# -*- coding: utf-8 -*-
import torch
import wandb
import torch.nn as nn
from torch.optim import AdamW, Adam, SGD
from torch.optim.lr_scheduler import (
    LambdaLR,
    CyclicLR,
    CosineAnnealingLR,
    StepLR,
    LinearLR,
    ConstantLR,
)

from losses import *


def get_scheduler(opt, args, trainloader):
    if args.scheduler == "onecycle":
        scheduler = CyclicLR(
            opt,
            base_lr=1e-5,
            max_lr=args.lr,
            step_size_up=2 * len(trainloader),
            mode="triangular2",
        )
    elif args.scheduler == "cosine":
        scheduler = CosineAnnealingLR(
            opt, T_max=args.epochs * len(trainloader), eta_min=1e-5
        )
    elif args.scheduler == "step":
        scheduler = StepLR(opt, step_size=10, gamma=0.1)
    elif args.scheduler == "linear":
        scheduler = LinearLR(
            opt,
            start_factor=1.0,
            end_factor=0.1,
            total_iters=args.epochs * len(trainloader),
        )
    elif args.scheduler == "constant":
        scheduler = ConstantLR(
            opt, factor=1, total_iters=args.epochs * len(trainloader), last_epoch=-1
        )
    elif args.scheduler == "none":
        scheduler = LambdaLR(opt, lr_lambda=lambda epoch: 1)
    else:
        raise ValueError(f"Unknown scheduler {args.scheduler}")
    return scheduler


def get_optimizer(model, args):
    if args.varying_lrs:
        opt = AdamW(
            [
                {"params": model.layers.parameters(), "lr": args.lr},
                {
                    "params": [
                        *list(model.attr_layers[0].parameters()),
                        *list(model.attr_bn_layers[0].parameters()),
                        *list(model.classifier_layers[0].parameters()),
                    ],
                    "lr": args.lr,
                },
                {
                    "params": [
                        *list(model.attr_layers[1].parameters()),
                        *list(model.attr_bn_layers[1].parameters()),
                        *list(model.classifier_layers[1].parameters()),
                    ],
                    "lr": args.lr * 10,
                },
            ]
        )
    elif args.opt == "adamw":
        opt = AdamW(model.parameters(), lr=args.lr, weight_decay=args.weight_decay)
    elif args.opt == "adam":
        opt = Adam(model.parameters(), lr=args.lr, weight_decay=args.weight_decay)
    elif args.opt == "sgd":
        opt = SGD(
            model.parameters(),
            lr=args.lr,
            momentum=args.momentum,
            weight_decay=args.weight_decay,
        )
    return opt


def log_and_print(message, logger=None):
    if logger is not None:
        logger.info(message)
    else:
        print(message)


def complete_logging(
    epoch,
    logger,
    args,
    num_clfs,
    loader,
    loss,
    cls_acc,
    attr_acc,
    cls_01_acc,
    attr_01_acc,
    cls_auc,
    attr_auc,
    mode="train",
):
    if mode == "train":
        logger_name = "Training"
        wandb_name = "train"
        log_and_print(f"Epoch {epoch} Training Completed.
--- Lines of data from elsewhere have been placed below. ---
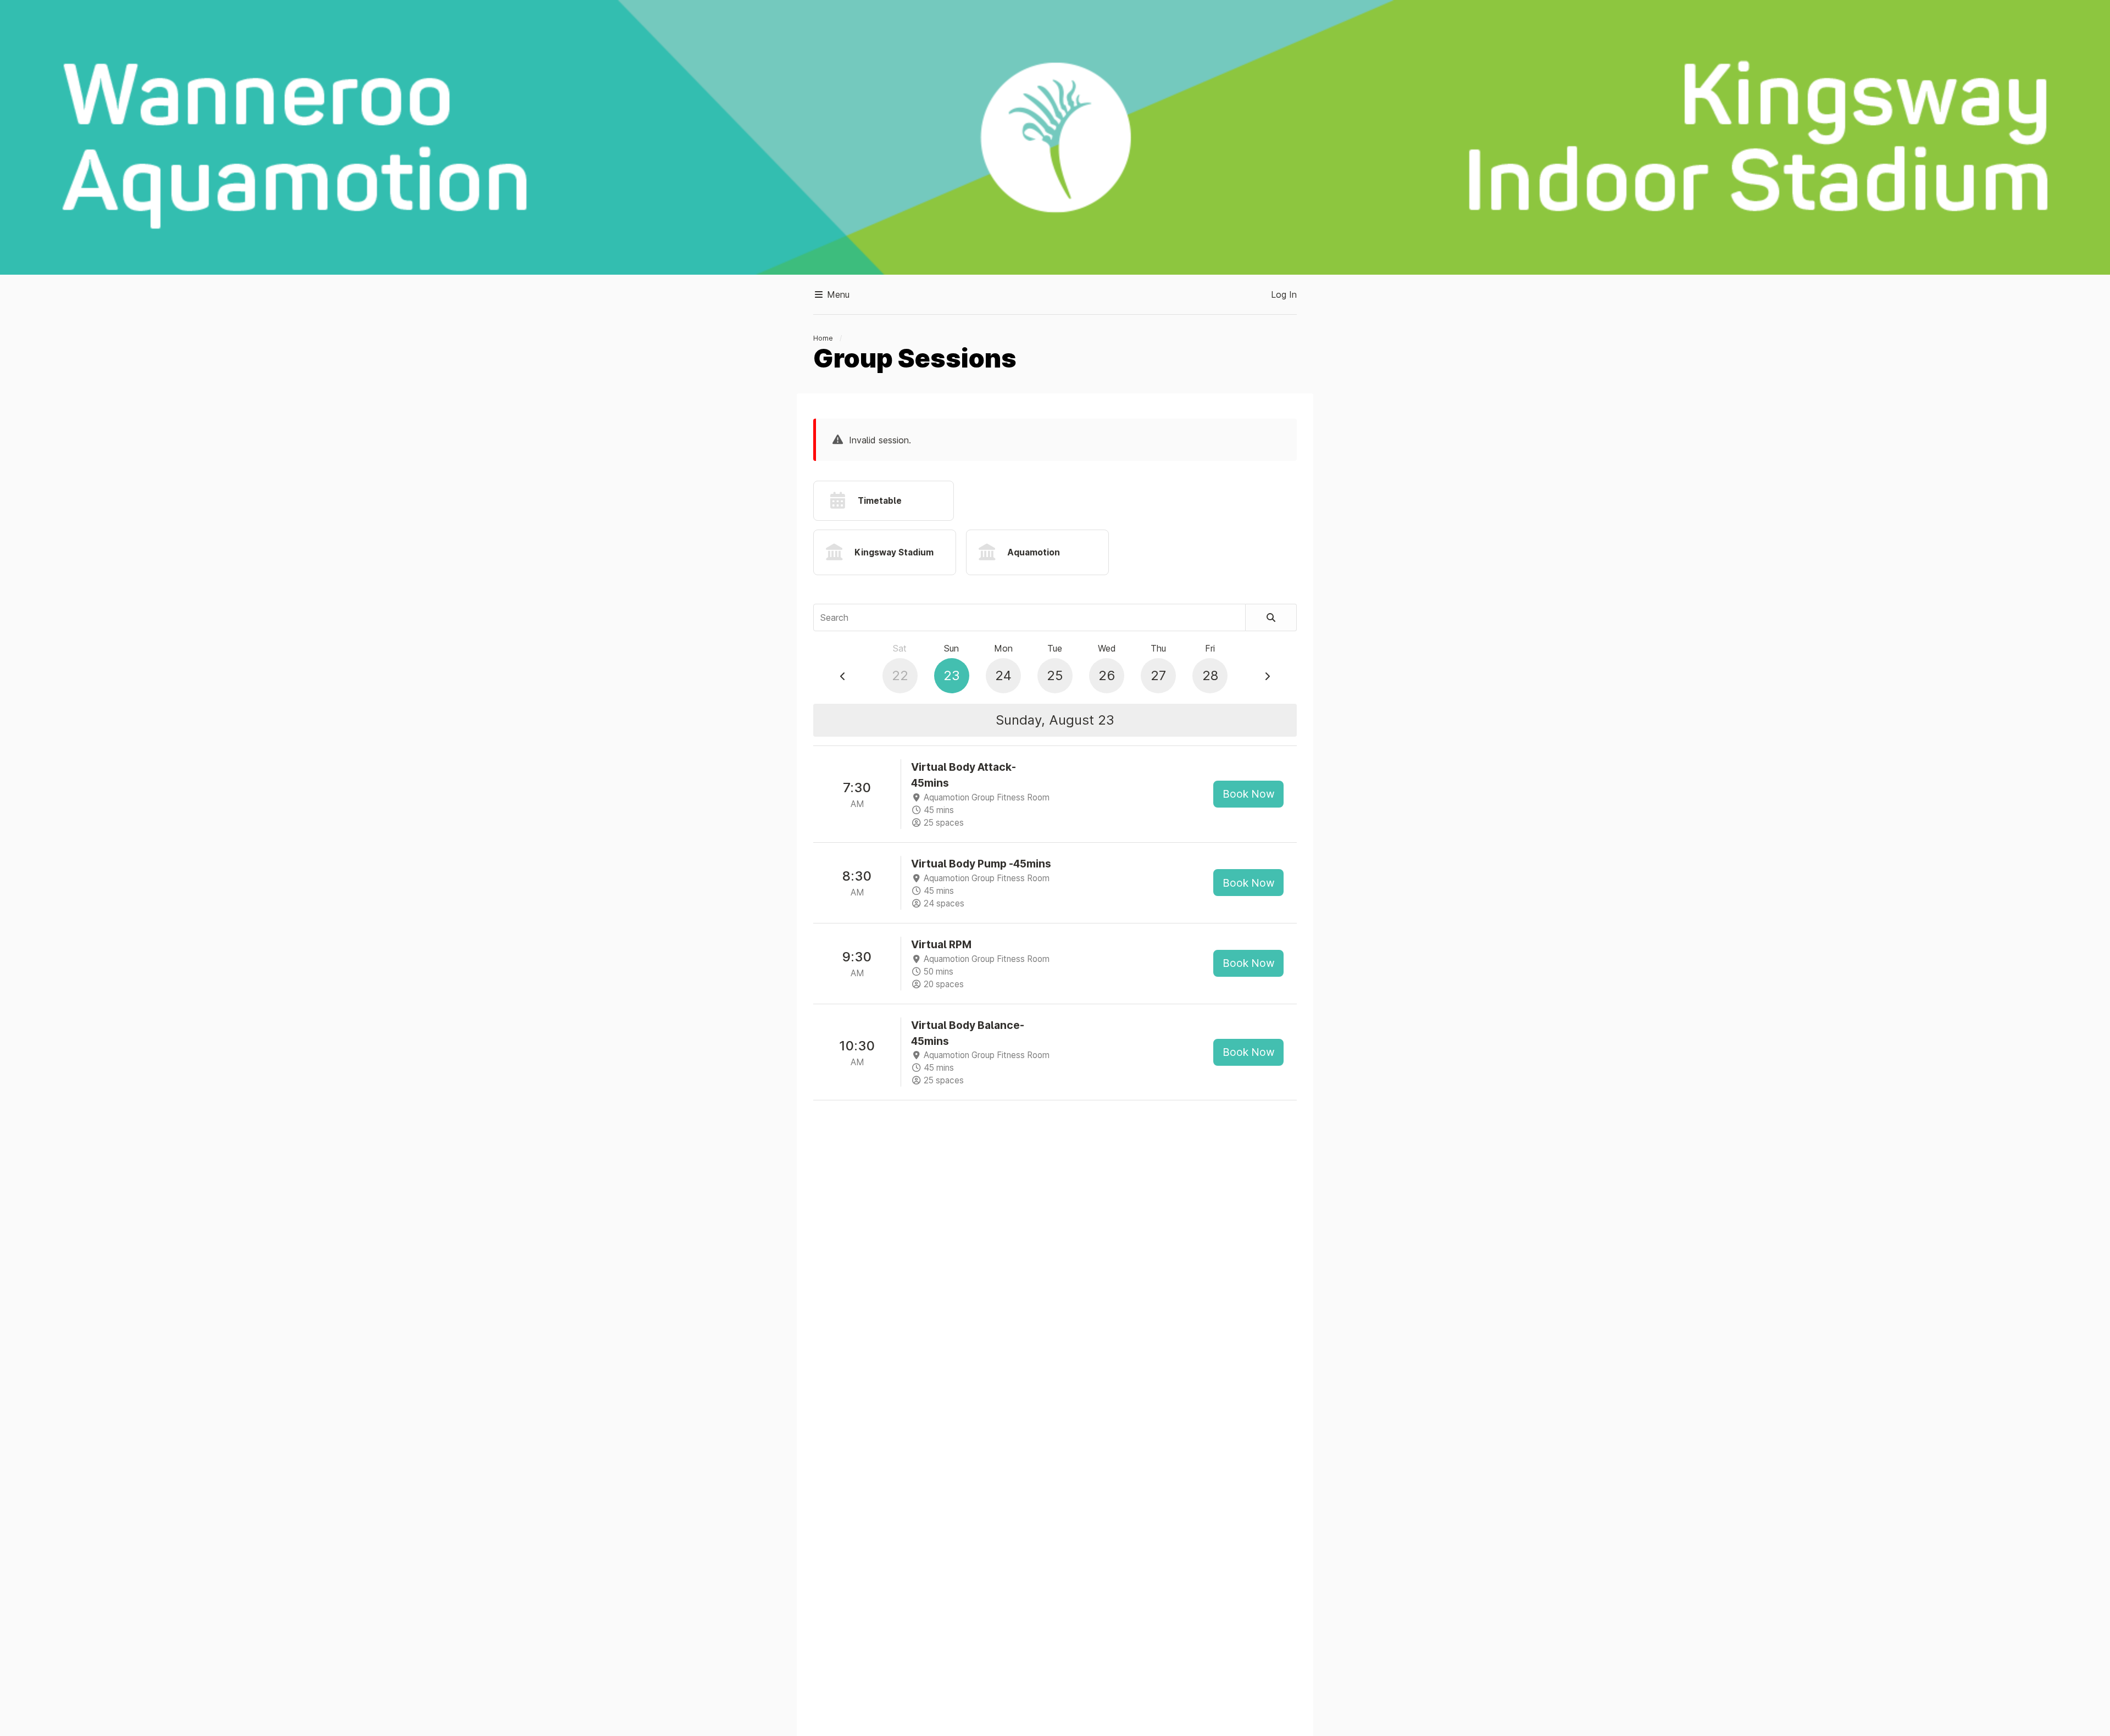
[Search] (1271, 617)
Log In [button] (1284, 294)
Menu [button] (836, 294)
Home (823, 338)
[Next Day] (1267, 676)
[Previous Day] (842, 676)
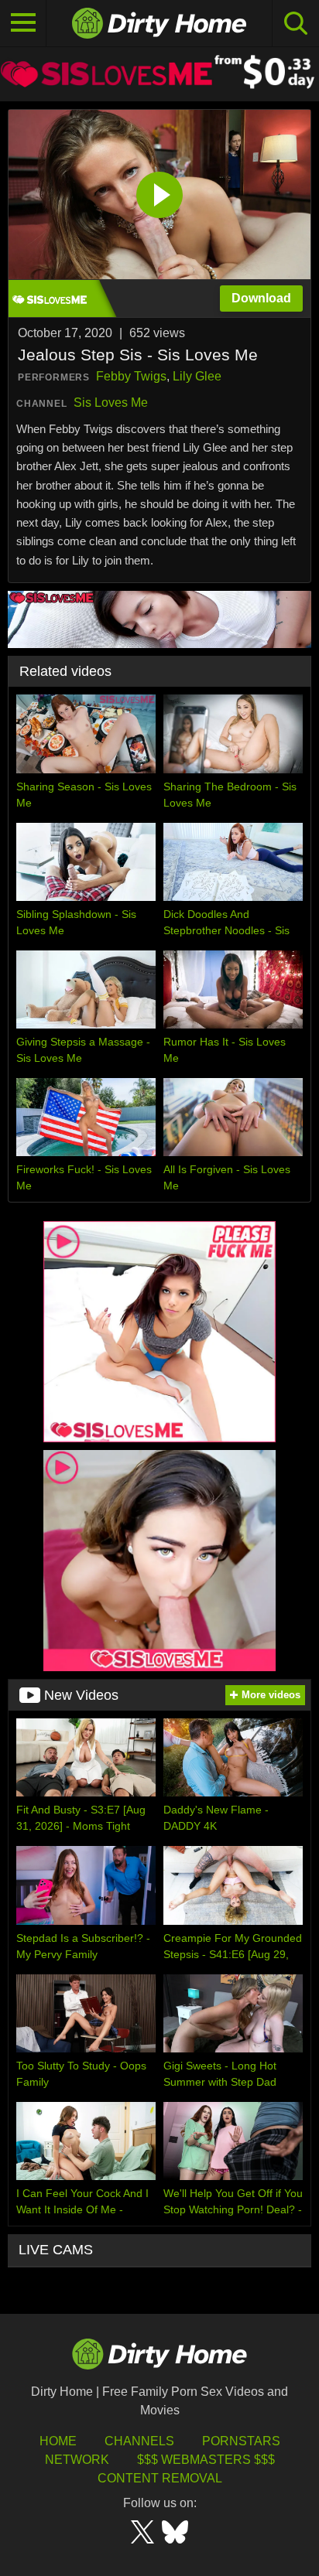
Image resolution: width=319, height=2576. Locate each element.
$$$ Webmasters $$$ (206, 2459)
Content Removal (160, 2478)
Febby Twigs (131, 376)
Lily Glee (197, 376)
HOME (58, 2441)
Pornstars (241, 2441)
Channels (139, 2441)
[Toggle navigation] (23, 23)
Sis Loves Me (111, 402)
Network (77, 2459)
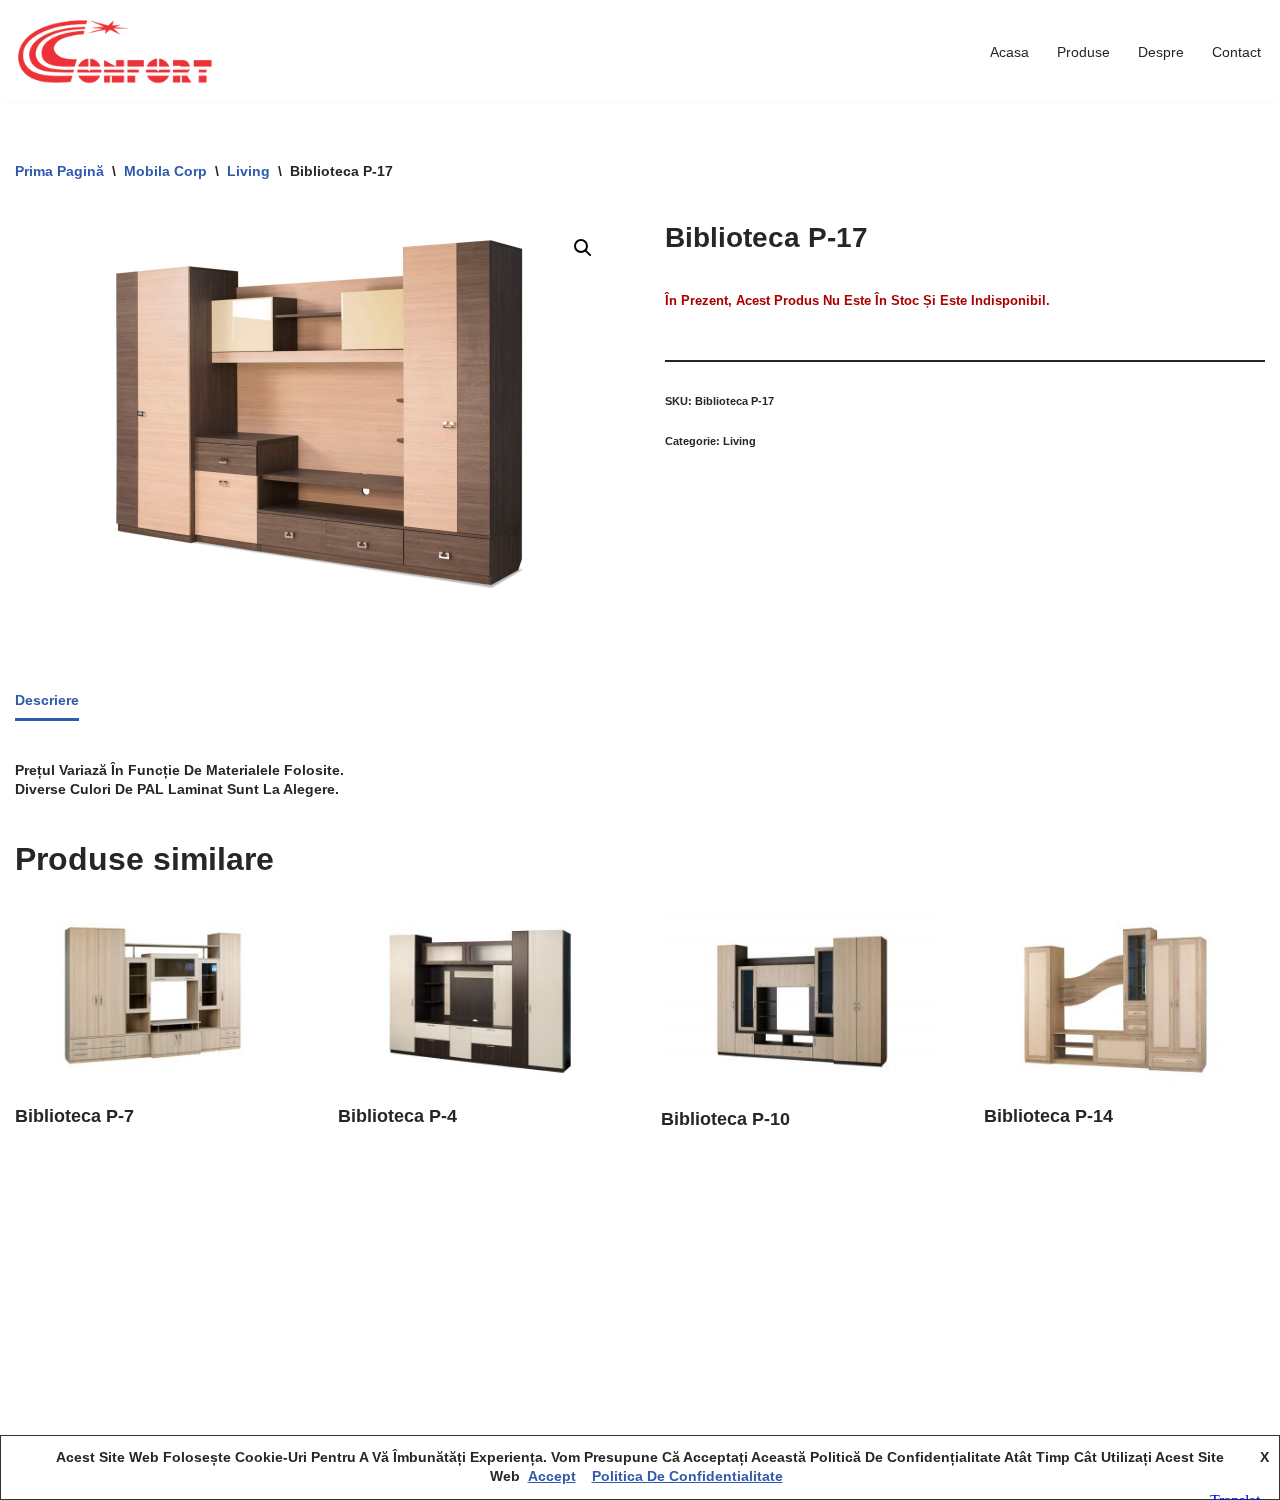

Total Loss={loss}", logger)
        if args.wandb:
            wandb.log({"epoch": epoch, "loss": loss})
    elif mode == "val":
        logger_name = "Validation"
        wandb_name = "val"
        log_and_print(f"Validation Loss: {loss}", logger)
        if args.wandb:
            wandb.log({f"val_loss": loss})
    elif mode == "test":
        logger_name = "Test"
        wandb_name = "test"
        log_and_print(f"Test Loss: {loss}", logger)
        if args.wandb:
            wandb.log({f"test_loss": loss})
    else:
        raise ValueError(f"Unknown mode {mode}")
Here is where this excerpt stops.